Sure, today saw quite a few highly anticipated concerts in the news. But Forbes.com is seeing through those lineup announcements and sellout crowds and forecasting nothing but gloom and doom, thanks to—what else?—recent global economic woes. Layaway plans for pricey festival tickets are just the beginning!

Coachella, the annual rock festival near Palm Springs, Calif. produced by AEG Worldwide, recently announced it would offer a layaway plan for fans who want to spread out the $269 it will cost for a three-day pass. Like a department store pushing hard to sell furniture, the festival will let fans pay half now and the rest by April 1, or put 10% down with equal installments of $121.05 in March and April.

The business model has worked for StageCoach, the country companion to Coachella. Layaway tickets made up a quarter of all sales, promoters say.

Other festivals that offer layaway plans include the All Points West Festival in New Jersey, the Bonnaroo Music and Arts Festival in Tennessee, and the Rothbury Festival in Michigan.

None of it bodes well for the live music industry. Even if customers are able to purchase tickets, they may not be able to purchase high-margin items like beer and T-shirts at the venue. For example, Live Nation, the world’s largest promoter, loses 4% on each ticket sold, but makes 43% of its overall revenue from extra charges like parking and food.

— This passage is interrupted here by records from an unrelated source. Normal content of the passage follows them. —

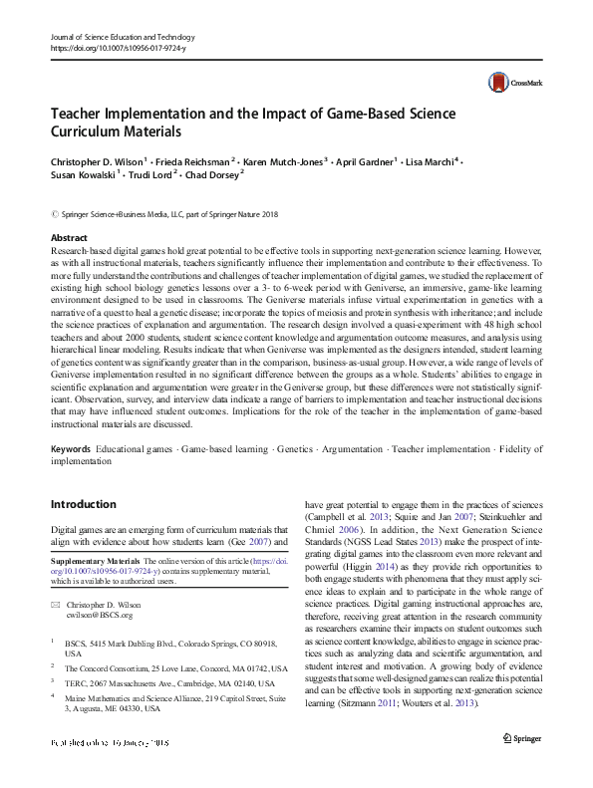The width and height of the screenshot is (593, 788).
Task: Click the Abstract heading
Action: pyautogui.click(x=70, y=239)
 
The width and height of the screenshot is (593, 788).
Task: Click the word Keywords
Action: pyautogui.click(x=73, y=450)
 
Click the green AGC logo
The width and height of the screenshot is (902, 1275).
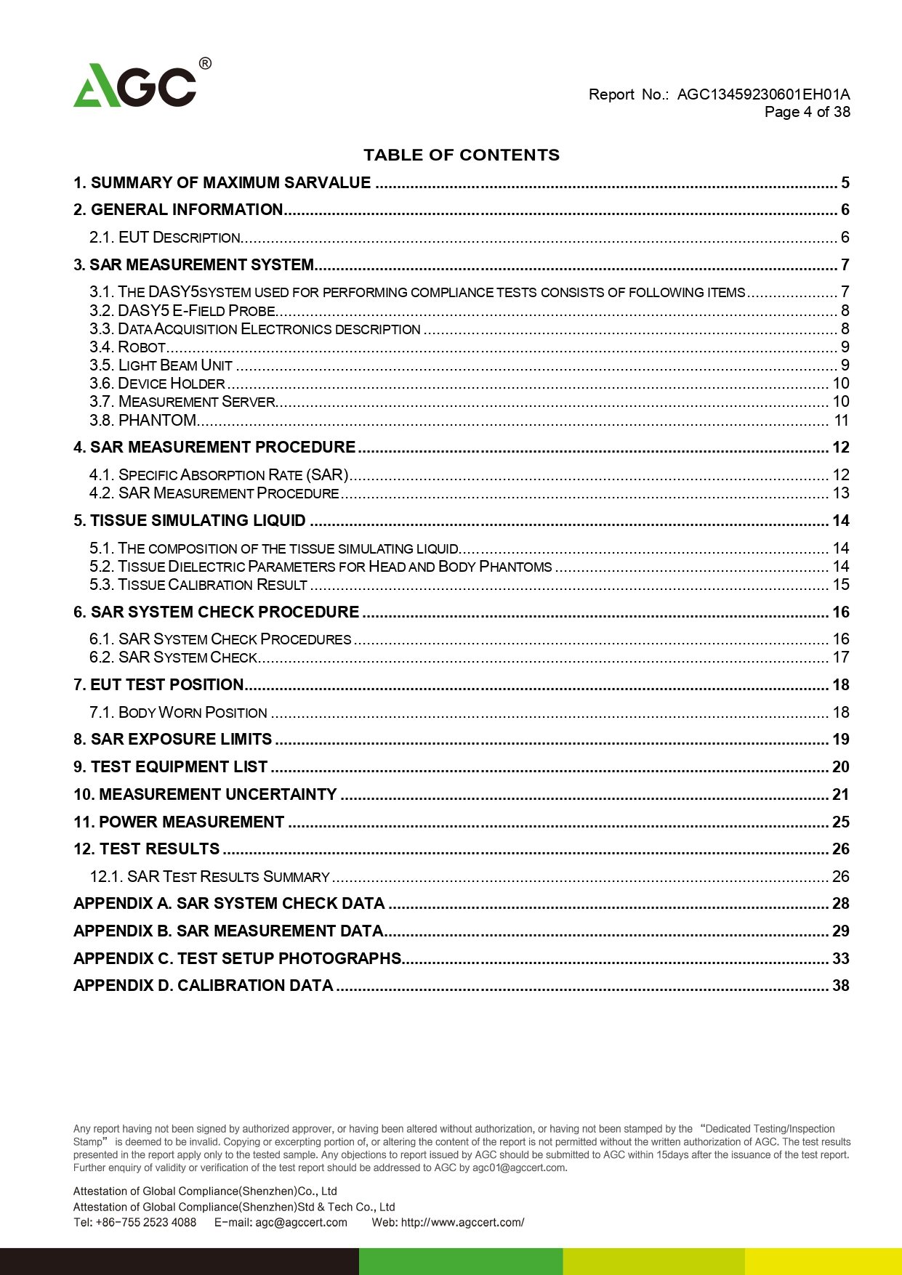(135, 86)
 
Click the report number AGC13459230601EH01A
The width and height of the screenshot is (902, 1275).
(763, 94)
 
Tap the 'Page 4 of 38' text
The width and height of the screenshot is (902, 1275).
(807, 112)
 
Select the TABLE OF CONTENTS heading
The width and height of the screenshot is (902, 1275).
(462, 155)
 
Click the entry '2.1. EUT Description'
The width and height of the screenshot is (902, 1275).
(165, 238)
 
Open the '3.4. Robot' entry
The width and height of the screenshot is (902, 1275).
(128, 347)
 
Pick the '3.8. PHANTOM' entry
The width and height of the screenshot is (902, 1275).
(143, 421)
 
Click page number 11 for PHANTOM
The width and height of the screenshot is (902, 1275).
(842, 421)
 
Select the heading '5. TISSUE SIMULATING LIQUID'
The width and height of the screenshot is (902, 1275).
(190, 521)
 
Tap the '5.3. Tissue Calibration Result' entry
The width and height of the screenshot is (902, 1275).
(198, 585)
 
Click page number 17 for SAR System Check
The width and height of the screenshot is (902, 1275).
(841, 657)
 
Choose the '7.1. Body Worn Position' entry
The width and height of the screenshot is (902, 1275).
(178, 713)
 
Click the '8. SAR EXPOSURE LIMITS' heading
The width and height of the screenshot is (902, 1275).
(173, 740)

That puts the company in a precarious place, analysts say. “Tickets are a luxury item that people cut back on,” said Alan Gould, an analyst at Natixis Bleichroeder in New York. David Kerstenbaum, an analyst at Morgan Joseph, agreed, saying, “The company is going to have to be very careful about its price points. They won’t be able to raise prices as much as they probably would have liked.”

Live Nation maintains customers are continuing to buy tickets because their typical consumer goes to just one or two concerts a year. The company says they saw little difference in ticket sales between 2007 and 2008, when the recession kicked in.

Artists, meanwhile, may be hit especially hard by any dip in ticket sales or prices. The upper tier of performers make 7.5 times more money from touring than from recorded music sales, according to a study by Marie Connolly and Alan B. Krueger at Princeton University.

Musicians have leeway in setting ticket prices but are often reluctant to cut prices. “They think ‘Well, so and so got that much, so I’m worth at least that,’ ” Bongiovanni says. “Until the public proves them wrong by not buying tickets, you’re not going to see an adjustment.”

So, public… are you planning on proving anyone wrong this summer? Or taking advantage of the (admittedly convenient) lay-away plans? I suspect that the low Albarn/Coxon quotient of the Coachella lineup will result in more than a few people suddenly realizing that they need to be a bit more budget-conscious about future trips to the desert, but I may be wrong, what with the Beatles Factor coming into play and all.